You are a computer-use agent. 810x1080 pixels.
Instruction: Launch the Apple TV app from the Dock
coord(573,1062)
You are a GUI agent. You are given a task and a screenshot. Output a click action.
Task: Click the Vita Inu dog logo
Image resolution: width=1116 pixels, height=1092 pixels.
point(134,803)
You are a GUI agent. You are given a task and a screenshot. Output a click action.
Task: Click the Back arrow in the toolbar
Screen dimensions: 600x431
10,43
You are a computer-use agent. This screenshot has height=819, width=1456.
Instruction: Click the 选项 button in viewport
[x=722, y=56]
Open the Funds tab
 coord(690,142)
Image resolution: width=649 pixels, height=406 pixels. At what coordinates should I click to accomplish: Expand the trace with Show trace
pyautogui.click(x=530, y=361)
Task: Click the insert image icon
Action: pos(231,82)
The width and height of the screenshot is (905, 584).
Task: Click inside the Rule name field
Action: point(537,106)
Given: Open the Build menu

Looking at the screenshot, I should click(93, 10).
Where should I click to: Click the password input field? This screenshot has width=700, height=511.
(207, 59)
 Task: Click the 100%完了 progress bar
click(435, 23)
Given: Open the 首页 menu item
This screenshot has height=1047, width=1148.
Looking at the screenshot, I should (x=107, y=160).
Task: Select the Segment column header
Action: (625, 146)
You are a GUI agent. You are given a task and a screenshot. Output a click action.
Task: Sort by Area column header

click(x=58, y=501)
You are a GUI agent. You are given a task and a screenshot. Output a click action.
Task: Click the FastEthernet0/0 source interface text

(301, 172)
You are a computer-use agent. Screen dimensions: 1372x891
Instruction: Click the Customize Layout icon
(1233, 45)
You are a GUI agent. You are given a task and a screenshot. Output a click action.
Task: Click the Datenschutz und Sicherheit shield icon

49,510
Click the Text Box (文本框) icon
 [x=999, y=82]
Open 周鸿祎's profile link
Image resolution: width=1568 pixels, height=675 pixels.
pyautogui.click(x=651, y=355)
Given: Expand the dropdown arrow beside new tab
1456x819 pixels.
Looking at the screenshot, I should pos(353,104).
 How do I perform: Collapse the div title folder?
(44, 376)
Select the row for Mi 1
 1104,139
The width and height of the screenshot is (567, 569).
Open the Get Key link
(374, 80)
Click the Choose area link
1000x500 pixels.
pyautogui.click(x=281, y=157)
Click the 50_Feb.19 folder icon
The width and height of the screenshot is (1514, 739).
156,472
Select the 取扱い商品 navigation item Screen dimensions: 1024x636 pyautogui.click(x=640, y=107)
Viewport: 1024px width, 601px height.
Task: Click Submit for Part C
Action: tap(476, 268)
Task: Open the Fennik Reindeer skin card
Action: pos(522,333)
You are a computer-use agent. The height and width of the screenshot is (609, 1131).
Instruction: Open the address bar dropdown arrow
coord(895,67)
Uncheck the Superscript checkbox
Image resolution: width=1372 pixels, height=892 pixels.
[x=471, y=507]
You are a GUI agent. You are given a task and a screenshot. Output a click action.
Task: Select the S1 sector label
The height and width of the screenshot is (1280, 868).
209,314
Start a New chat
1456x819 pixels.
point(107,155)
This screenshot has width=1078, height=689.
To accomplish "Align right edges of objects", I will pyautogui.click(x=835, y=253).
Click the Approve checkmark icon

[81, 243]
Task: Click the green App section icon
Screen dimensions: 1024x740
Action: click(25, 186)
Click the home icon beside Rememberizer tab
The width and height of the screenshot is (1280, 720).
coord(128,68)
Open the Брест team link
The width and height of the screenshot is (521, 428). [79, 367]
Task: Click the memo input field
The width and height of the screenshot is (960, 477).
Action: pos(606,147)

• _WHAT YOU WILL DO_
Rewrite the lines above, changing "GUI agent" to "desktop agent" wherever it appears and leaving everything else unchanged.

• _COMPLETED TASK_
You are a computer-use agent. 810x1080 pixels.
Instruction: Launch the Apple TV app from the Dock
coord(573,1062)
You are a desktop agent. You are given a task and a screenshot. Output a click action.
Task: Click the Vita Inu dog logo
Image resolution: width=1116 pixels, height=1092 pixels.
point(134,803)
You are a desktop agent. You are given a task and a screenshot. Output a click action.
Task: Click the Back arrow in the toolbar
Screen dimensions: 600x431
10,43
You are a computer-use agent. This screenshot has height=819, width=1456.
Instruction: Click the 选项 button in viewport
[x=722, y=56]
Open the Funds tab
 coord(690,142)
Image resolution: width=649 pixels, height=406 pixels. At what coordinates should I click to accomplish: Expand the trace with Show trace
pyautogui.click(x=530, y=361)
Task: Click the insert image icon
Action: pos(231,82)
The width and height of the screenshot is (905, 584).
Task: Click inside the Rule name field
Action: point(537,106)
Given: Open the Build menu

Looking at the screenshot, I should click(93, 10).
Where should I click to: Click the password input field? This screenshot has width=700, height=511.
(207, 59)
 Task: Click the 100%完了 progress bar
click(435, 23)
Given: Open the 首页 menu item
This screenshot has height=1047, width=1148.
Looking at the screenshot, I should (x=107, y=160).
Task: Select the Segment column header
Action: (625, 146)
You are a desktop agent. You are given a task and a screenshot. Output a click action.
Task: Sort by Area column header

click(x=58, y=501)
You are a desktop agent. You are given a task and a screenshot. Output a click action.
Task: Click the FastEthernet0/0 source interface text

(301, 172)
You are a computer-use agent. Screen dimensions: 1372x891
Instruction: Click the Customize Layout icon
(1233, 45)
You are a desktop agent. You are given a task and a screenshot. Output a click action.
Task: Click the Datenschutz und Sicherheit shield icon

49,510
Click the Text Box (文本框) icon
 [x=999, y=82]
Open 周鸿祎's profile link
Image resolution: width=1568 pixels, height=675 pixels.
pyautogui.click(x=651, y=355)
Given: Expand the dropdown arrow beside new tab
1456x819 pixels.
Looking at the screenshot, I should pos(353,104).
 How do I perform: Collapse the div title folder?
(44, 376)
Select the row for Mi 1
 1104,139
The width and height of the screenshot is (567, 569).
Open the Get Key link
(374, 80)
Click the Choose area link
1000x500 pixels.
pyautogui.click(x=281, y=157)
Click the 50_Feb.19 folder icon
The width and height of the screenshot is (1514, 739).
156,472
Select the 取扱い商品 navigation item Screen dimensions: 1024x636 pyautogui.click(x=640, y=107)
Viewport: 1024px width, 601px height.
Task: Click Submit for Part C
Action: tap(476, 268)
Task: Open the Fennik Reindeer skin card
Action: pos(522,333)
You are a computer-use agent. The height and width of the screenshot is (609, 1131).
Instruction: Open the address bar dropdown arrow
coord(895,67)
Uncheck the Superscript checkbox
Image resolution: width=1372 pixels, height=892 pixels.
[x=471, y=507]
You are a desktop agent. You are given a task and a screenshot. Output a click action.
Task: Select the S1 sector label
The height and width of the screenshot is (1280, 868).
209,314
Start a New chat
1456x819 pixels.
point(107,155)
This screenshot has width=1078, height=689.
To accomplish "Align right edges of objects", I will pyautogui.click(x=835, y=253).
Click the Approve checkmark icon

[81, 243]
Task: Click the green App section icon
Screen dimensions: 1024x740
Action: click(25, 186)
Click the home icon beside Rememberizer tab
The width and height of the screenshot is (1280, 720).
coord(128,68)
Open the Брест team link
The width and height of the screenshot is (521, 428). [79, 367]
Task: Click the memo input field
The width and height of the screenshot is (960, 477).
Action: pos(606,147)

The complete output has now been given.